A tool for data profiling and data validation
Project description
Deirokay
master
:
dev
:
Deirokay (dejɾo'kaj) is a tool for data profiling and data validation.
Deirokay separates document parsing from validation logic, so that you can create your statements about your data without worrying whether or not your file has been properly parsed.
You can use Deirokay for:
- Data parsing from files (CSV, parquet, excel, or any other pandas-compatible format);
- Data validation, via Deirokay Statements;
- Data profiling, which generates Deirokay Statements automatically based on an existing file. You may use these statements later against new documents to make sure the validation still holds for new data.

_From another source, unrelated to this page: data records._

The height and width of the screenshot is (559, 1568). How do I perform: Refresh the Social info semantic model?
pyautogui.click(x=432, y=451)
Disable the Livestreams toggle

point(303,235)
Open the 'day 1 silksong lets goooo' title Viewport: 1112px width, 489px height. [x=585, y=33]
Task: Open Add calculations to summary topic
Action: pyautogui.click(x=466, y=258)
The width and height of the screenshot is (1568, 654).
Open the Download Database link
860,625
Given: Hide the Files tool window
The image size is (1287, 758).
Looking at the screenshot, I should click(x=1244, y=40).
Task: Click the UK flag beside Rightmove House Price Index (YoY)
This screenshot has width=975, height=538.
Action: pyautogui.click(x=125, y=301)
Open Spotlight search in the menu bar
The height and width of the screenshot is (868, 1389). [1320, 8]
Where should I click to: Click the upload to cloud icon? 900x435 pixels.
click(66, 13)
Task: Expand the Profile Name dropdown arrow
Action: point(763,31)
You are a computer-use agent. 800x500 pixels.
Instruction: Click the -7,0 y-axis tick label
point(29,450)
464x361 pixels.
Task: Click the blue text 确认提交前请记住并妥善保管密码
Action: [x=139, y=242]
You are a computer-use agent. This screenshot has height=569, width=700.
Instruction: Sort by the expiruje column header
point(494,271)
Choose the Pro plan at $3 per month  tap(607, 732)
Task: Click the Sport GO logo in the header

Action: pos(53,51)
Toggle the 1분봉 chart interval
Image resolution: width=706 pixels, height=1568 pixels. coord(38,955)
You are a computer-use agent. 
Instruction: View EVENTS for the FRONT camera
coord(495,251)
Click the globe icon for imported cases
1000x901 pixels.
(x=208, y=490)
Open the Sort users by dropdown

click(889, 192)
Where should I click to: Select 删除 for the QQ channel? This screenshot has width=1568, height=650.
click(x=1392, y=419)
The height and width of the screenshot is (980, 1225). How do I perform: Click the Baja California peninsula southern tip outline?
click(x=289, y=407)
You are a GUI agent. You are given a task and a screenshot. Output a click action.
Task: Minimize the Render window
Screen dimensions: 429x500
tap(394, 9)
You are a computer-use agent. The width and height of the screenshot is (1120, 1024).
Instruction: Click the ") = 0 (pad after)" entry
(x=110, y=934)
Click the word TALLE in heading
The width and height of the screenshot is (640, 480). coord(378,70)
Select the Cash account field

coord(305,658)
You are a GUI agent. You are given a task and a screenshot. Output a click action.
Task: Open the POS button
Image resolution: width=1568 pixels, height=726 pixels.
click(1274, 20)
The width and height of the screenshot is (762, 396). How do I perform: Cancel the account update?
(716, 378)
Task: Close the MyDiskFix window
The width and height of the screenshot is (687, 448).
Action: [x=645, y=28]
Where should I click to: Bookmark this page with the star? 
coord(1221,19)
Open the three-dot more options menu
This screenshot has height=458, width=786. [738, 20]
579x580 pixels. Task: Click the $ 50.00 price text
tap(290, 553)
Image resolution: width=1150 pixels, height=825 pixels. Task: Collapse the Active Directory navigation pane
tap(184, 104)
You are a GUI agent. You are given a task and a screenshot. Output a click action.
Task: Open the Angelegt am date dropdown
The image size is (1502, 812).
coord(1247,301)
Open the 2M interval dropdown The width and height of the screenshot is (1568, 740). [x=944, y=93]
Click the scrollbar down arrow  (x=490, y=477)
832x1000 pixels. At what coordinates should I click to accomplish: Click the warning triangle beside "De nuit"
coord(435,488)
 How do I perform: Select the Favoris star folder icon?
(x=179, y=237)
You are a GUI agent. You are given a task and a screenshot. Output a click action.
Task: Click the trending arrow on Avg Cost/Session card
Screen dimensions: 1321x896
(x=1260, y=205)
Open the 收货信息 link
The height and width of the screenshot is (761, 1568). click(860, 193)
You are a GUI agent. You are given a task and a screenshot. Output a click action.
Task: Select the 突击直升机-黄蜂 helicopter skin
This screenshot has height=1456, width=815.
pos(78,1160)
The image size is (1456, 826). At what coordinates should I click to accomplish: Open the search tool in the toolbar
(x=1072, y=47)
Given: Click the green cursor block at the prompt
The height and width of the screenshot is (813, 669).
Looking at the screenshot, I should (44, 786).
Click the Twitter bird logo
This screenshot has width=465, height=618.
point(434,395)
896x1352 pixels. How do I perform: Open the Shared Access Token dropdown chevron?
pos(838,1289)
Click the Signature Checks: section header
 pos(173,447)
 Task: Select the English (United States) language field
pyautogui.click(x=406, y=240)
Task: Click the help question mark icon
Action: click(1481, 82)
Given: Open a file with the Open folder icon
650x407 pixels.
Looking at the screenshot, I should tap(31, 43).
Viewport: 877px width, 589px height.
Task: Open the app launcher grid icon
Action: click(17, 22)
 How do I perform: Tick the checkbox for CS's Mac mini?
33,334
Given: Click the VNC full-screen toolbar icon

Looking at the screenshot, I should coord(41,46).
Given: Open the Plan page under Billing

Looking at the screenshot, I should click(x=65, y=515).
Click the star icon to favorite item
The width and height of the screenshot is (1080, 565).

To start using Deirokay, install its package and follow the instructions bellow.
Installation
Install Deirokay directly from master
branch typing in your
command line:
pip install git+http://gitlab.bigdata/data-engineers/deirokay
To include optional dependences for AWS S3, install:
pip install git+http://gitlab.bigdata/data-engineers/deirokay[s3]
If you want to be in sync with the latest (and possibly unstable) release:
pip install git+http://gitlab.bigdata/data-engineers/deirokay@dev
Installation for development
If you wish to contribute for Deirokay development, maybe you will want to install a more complete set of packages for testing and to help you in your development.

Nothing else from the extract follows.